++++ Given records ++++
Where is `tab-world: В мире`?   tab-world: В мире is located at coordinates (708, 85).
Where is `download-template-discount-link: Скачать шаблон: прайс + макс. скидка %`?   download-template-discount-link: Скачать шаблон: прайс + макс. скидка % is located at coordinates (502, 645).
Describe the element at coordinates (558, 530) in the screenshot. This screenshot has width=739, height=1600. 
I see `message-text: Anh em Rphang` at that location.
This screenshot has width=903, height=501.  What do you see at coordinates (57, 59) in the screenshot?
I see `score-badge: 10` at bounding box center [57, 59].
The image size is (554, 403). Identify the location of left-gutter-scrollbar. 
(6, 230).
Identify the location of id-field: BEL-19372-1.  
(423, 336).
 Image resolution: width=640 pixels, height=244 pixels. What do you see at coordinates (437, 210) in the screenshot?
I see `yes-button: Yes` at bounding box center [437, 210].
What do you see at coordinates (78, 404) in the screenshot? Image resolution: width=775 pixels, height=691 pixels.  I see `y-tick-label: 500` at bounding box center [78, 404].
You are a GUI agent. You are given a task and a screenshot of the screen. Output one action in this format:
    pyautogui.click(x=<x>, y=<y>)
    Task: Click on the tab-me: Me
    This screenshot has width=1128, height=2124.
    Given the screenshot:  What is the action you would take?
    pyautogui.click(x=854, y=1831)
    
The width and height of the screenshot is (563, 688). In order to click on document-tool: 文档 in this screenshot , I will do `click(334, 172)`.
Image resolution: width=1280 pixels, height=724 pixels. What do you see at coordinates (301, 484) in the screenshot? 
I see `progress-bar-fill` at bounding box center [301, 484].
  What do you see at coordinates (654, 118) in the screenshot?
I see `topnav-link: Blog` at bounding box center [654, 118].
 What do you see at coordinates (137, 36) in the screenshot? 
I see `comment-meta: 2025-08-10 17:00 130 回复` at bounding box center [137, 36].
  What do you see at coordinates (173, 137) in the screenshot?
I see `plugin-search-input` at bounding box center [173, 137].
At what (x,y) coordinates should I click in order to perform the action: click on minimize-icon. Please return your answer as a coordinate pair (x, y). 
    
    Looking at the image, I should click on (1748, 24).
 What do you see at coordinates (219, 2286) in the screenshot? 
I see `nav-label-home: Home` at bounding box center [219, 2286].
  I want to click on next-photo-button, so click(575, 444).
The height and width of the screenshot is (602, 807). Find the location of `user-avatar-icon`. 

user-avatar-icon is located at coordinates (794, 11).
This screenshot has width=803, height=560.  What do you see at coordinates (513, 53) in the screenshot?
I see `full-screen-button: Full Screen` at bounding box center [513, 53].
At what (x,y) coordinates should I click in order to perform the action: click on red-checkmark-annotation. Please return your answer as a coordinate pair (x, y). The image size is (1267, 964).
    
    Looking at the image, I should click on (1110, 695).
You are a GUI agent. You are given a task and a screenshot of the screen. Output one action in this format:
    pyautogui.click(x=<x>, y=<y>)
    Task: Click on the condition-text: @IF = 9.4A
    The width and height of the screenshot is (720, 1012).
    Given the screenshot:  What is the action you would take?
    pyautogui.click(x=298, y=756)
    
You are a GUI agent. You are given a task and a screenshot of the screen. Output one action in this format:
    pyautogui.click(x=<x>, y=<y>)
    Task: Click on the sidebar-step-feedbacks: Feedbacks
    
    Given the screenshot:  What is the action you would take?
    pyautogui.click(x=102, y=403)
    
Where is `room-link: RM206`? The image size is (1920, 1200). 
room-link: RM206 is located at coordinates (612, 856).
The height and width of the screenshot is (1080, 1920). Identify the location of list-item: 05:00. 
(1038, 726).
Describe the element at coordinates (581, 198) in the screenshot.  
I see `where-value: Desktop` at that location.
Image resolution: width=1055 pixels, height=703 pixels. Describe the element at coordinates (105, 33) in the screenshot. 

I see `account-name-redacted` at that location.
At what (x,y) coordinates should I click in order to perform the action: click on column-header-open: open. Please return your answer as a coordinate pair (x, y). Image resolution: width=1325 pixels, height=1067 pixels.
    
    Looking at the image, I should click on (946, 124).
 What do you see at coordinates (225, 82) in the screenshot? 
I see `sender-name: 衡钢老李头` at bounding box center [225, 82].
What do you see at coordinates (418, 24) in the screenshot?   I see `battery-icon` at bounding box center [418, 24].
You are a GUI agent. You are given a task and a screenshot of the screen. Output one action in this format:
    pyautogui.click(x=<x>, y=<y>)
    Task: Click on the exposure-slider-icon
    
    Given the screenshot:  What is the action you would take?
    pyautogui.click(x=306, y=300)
++++
Reproduce only the lines from the one containing "Describe the element at coordinates (558, 530)" through the one containing "center [437, 210].", replacing "Identify" with "State" and changing nothing else.

Describe the element at coordinates (558, 530) in the screenshot. This screenshot has width=739, height=1600. 
I see `message-text: Anh em Rphang` at that location.
This screenshot has width=903, height=501.  What do you see at coordinates (57, 59) in the screenshot?
I see `score-badge: 10` at bounding box center [57, 59].
The image size is (554, 403). State the location of left-gutter-scrollbar. 
(6, 230).
State the location of id-field: BEL-19372-1.  
(423, 336).
 Image resolution: width=640 pixels, height=244 pixels. What do you see at coordinates (437, 210) in the screenshot?
I see `yes-button: Yes` at bounding box center [437, 210].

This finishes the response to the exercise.